== Directive A ==
For each statement below, say whether it agrees with the page on error-correcting codes, answering yes or no and quoting the exact words of the page that settle it. (i) The check bit in ECC RAM makes the total number of ones in the extended byte even. (ii) The check-digit processes described can correct any error they detect. (iii) The distance between 0100111 and 1100101 is three.
== Directive B ==
Carry on the page on error-correcting codes, starting right after its final sentence.

== Selected excerpt ==
Error Correcting Codes

Most of us have used error-correcting codes, perhaps without knowing it. The International Standard Book Number (ISBN) system identifies every book with a ten-digit number, such as 0-226-53420-0. The first nine digits are the actual number but the tenth is added according to a mathematical formula based on the first nine. If a single one of the digits is changed, as in a misprint when ordering a book, a simple check verifies that something is wrong.

Other common numbers with check digits include the Chemical Abstracts Service (CAS) method of identifying chemical compounds and the United States Postal Service (USPS) nine-digit "zip+four" code, which when it is bar-coded includes a tenth check digit hidden to the human eye but visible to the bar code reader.

Some high-end computer memory chips, "ECC RAM," use extended nine-bit bytes. The ninth bit, or "check bit," is always set so that the total number of ones in the extended byte is even. (This rule is called a "checksum." Specifically, if the sum of the nine bits is not even, an error has been detected.) This ninth bit is not used or even seen by your software, but the computer hardware itself will signal an error if it ever reads an extended byte that contains an odd number of ones.

All these processes can detect a single error within a very short message: nine decimal digits for the ISBN and USPS codes, a varying number of decimal digits for the CAS numbers, eight binary digits for ECC RAM. However, they cannot correct any error that is detected. Furthermore, some combinations of two or more errors occurring within the message will not be detected.

Coding Theory

Coding theory deals with ways of extending the check-bit and checksum ideas to enable detection and even correction of large numbers of errors within messages. It builds on some beautiful mathematical ideas that we can hint at here. Let's focus on binary messages, the stuff of which computer communications is built.

The first thing is to break up the message into "words" of fixed size. We will focus on how to correct errors occurring within individual words.

If the words are n bits long, then there are 2ⁿ possible messages each word can carry. The set of all such words has an interesting geometry based on the Hamming distance. The distance between two words is just the number of places in which they differ.

For example, let's consider the case n=7. The distance between 0100111 and 1100101 is two, because these words differ in the first and sixth places.

Words can also be added to each other. This is done by the usual odd-even rules of addition, performed bit by bit. Specifically, 0+0=0, 0+1 = 1, 1+0 = 1, and 1+1 = 0. Thus 0100111 + 1100101 = 1000010.

The Geometry of Error-Correcting Codes

With a little imagination you might recognize these words as vectors. They have seven components rather than the usual two or three you might be used to, and their components are limited to just zeros and ones, but otherwise they behave in most respects like any vector. Just like we can think of vectors representing points in 2D or 3D space, we can think of words as "points" in some "7D" space. This analogy is helpful because it lets us picture properties of codes. No, you don't need to visualize things in 7D: you just use your 2D and 3D intuition, and then generalize.

In particular, consider the effect of altering bits within a word. Altering one bit produces a word which, by definition, is exactly one unit distant from the original. Altering two bits produces a word two units away, and so on. This gives us two radically different but equivalent descriptions of certain sets of words, depending on whether we focus on alteration or on distance. I will illustrate.

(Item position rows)
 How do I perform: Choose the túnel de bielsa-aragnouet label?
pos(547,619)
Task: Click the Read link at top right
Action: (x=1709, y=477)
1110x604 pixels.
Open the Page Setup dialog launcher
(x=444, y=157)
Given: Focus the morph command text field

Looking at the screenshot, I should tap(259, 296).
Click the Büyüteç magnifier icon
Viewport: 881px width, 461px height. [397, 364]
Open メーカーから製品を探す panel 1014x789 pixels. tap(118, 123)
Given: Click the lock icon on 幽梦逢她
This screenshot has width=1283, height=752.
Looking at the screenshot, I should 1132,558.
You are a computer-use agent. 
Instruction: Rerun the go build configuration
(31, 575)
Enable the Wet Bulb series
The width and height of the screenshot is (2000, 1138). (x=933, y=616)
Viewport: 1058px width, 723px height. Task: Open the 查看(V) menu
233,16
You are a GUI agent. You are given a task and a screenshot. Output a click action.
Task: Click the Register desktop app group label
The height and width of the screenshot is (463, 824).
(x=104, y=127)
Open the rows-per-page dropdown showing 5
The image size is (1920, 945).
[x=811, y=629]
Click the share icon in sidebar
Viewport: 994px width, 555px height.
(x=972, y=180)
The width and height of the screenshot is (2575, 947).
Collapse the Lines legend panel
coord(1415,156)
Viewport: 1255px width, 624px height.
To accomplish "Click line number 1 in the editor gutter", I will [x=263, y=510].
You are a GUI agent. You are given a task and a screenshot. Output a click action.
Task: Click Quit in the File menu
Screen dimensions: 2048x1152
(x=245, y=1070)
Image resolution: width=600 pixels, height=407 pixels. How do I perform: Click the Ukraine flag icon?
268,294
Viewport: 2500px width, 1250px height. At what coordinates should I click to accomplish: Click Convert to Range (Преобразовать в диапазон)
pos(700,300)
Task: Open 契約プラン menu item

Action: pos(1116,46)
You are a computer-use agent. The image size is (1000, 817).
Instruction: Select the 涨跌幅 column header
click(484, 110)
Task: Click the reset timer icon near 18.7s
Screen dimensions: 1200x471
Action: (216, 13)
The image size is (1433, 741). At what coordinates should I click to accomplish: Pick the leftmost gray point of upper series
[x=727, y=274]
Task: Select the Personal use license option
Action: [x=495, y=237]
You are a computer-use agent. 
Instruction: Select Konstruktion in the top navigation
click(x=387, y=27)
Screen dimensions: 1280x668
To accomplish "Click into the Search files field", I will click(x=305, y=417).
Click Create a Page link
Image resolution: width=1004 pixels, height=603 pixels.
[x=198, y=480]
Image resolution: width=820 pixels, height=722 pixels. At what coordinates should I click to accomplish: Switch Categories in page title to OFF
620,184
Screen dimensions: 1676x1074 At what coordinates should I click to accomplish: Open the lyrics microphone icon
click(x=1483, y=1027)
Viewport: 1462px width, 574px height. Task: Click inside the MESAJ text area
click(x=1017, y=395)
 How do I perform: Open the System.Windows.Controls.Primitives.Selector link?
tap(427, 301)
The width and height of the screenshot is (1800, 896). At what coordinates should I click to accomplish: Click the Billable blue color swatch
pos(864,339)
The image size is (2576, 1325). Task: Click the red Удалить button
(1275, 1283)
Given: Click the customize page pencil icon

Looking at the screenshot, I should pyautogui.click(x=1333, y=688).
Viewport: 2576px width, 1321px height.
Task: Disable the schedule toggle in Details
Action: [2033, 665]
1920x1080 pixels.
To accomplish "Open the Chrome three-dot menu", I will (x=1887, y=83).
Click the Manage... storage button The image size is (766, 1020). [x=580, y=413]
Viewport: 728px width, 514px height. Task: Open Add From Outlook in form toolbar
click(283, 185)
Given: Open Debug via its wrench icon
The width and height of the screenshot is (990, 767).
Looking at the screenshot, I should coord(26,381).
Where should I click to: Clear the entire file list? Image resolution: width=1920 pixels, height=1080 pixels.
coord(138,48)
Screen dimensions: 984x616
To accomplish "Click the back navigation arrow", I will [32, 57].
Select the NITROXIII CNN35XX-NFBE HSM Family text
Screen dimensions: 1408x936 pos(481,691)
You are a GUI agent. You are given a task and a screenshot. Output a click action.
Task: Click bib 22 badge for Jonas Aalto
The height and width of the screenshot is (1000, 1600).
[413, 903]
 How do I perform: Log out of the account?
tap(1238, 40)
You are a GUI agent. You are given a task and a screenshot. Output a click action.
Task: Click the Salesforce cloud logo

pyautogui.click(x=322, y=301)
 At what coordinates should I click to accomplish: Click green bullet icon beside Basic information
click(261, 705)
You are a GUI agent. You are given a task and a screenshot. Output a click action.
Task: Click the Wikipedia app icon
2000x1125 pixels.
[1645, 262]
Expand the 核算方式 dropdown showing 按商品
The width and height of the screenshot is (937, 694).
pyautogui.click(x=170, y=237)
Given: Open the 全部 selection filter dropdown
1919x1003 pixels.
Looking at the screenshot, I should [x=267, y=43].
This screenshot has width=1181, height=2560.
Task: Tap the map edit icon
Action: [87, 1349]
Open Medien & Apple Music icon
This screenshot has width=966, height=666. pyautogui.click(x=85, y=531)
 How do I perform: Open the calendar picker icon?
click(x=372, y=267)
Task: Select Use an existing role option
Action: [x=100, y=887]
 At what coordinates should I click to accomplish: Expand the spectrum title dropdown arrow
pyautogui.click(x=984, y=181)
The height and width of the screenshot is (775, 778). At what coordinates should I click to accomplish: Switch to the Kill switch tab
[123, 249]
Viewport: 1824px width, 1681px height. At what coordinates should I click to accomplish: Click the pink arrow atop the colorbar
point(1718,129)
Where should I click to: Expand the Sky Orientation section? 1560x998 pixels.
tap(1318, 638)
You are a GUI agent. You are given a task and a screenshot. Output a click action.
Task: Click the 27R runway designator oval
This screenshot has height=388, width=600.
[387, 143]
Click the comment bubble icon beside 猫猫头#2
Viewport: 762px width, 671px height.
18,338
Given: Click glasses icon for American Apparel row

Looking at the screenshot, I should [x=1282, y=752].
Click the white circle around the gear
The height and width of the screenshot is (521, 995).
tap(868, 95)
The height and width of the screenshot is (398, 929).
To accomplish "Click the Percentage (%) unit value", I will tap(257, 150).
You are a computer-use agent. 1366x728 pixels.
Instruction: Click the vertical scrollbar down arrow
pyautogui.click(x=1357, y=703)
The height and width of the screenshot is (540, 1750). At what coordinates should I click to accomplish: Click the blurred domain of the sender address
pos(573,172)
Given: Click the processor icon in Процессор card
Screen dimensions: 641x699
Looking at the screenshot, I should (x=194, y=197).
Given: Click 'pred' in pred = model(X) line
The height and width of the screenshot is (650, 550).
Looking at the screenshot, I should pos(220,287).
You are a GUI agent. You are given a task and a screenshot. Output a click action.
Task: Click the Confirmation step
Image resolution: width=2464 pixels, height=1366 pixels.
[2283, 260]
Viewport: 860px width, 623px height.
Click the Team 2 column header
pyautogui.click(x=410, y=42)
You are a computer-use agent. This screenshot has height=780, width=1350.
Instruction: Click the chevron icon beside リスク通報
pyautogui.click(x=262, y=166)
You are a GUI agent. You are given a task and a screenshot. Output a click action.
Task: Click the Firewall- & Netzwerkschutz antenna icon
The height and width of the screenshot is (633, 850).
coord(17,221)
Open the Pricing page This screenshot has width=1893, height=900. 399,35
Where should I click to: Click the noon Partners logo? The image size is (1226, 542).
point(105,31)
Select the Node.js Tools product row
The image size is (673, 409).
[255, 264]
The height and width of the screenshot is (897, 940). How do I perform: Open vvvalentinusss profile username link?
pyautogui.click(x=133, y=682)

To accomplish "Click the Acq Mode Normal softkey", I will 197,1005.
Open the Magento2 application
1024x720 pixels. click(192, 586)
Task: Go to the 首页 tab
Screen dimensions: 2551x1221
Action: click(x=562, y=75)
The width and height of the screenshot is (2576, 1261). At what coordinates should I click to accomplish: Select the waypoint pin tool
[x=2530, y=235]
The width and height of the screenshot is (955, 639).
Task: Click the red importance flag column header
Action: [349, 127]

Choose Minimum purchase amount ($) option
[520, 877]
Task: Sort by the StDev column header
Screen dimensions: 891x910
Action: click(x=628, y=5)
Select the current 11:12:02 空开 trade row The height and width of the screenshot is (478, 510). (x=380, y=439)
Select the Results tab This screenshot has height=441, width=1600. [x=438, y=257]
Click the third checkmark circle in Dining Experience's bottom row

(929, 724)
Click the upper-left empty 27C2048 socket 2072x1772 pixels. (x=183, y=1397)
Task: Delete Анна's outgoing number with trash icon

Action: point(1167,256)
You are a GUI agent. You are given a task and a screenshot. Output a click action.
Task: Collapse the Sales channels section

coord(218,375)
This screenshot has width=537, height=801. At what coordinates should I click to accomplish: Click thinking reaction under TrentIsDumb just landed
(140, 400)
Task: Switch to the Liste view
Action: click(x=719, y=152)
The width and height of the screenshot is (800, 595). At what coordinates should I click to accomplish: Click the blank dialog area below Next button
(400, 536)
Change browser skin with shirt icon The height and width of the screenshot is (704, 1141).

== Right answer A ==
(i) Yes: "The ninth bit, or "check bit," is always set so that the total number of ones in the extended byte is even."
(ii) No: "However, they cannot correct any error that is detected."
(iii) No: "The distance between 0100111 and 1100101 is two, because these words differ in the first and sixth places."

== Right answer B ==
Pick any word you like. Consider the set of words that differ from this word by a change of at most a single bit. If you put the original word into a channel, these are the words that might come out the other end if the channel makes at most one error. That's the first description.

In terms of distance, think of the original word as a point. We are talking about the set of all points within one unit of the first. In 2D, that's the inside of a circle. In 3D, that's the inside of a sphere. In 7D, it's--well, let's still call it a sphere.

So here's the idea: a noisy channel typically displaces input words ("points"). If it is most likely to displace them into spheres of limited radius about the original words, then we can think of each word that comes out as being some random point within a sphere. We just have to find the center of that sphere.

That's hard to do, unless we restrict the words going into the channel. Let's make them as far apart (in Hamming distance) as possible. For instance, if we use words that are no closer than three units to each other, then their unit spheres will not overlap.

If the channel randomly displaces one of them by one unit, it still lies in the correct unit sphere. In principle, we can find the center of that sphere. That tells us exactly what the original word was and lets us correct the error.

Multiple errors can be corrected by placing all our input words at distances of five, seven, ..., Hamming units from each other. Mathematically, it's the same problem as packing marbles efficiently in a box.

Wait, you're going to say, but don't we have to use all the words for our messages? The answer is no. It works like any other substitution code. For example, it is possible to find 16 words in the 7D space that all lie at least three units from each other. So what we will do is take our original message, break it into blocks of four bits--of which there are exactly 16 possibilities--and assign each one of those 16 blocks to one of the 16 words in 7D space. In effect, we have added three bits of redundancy to our message by encoding every four bits into words that are seven bits long. But we can now actually correct any single error that might occur in any four-bit block of the original message.

(Fitting 16 unit spheres into 7D space without overlap is quite a feat because it is perfect: you can see from the figures that each unit sphere contains exactly eight points, and it is evident that 16 * 8 = 128, the total number of points in 7D space. Every possible point is accounted for and none is left out.)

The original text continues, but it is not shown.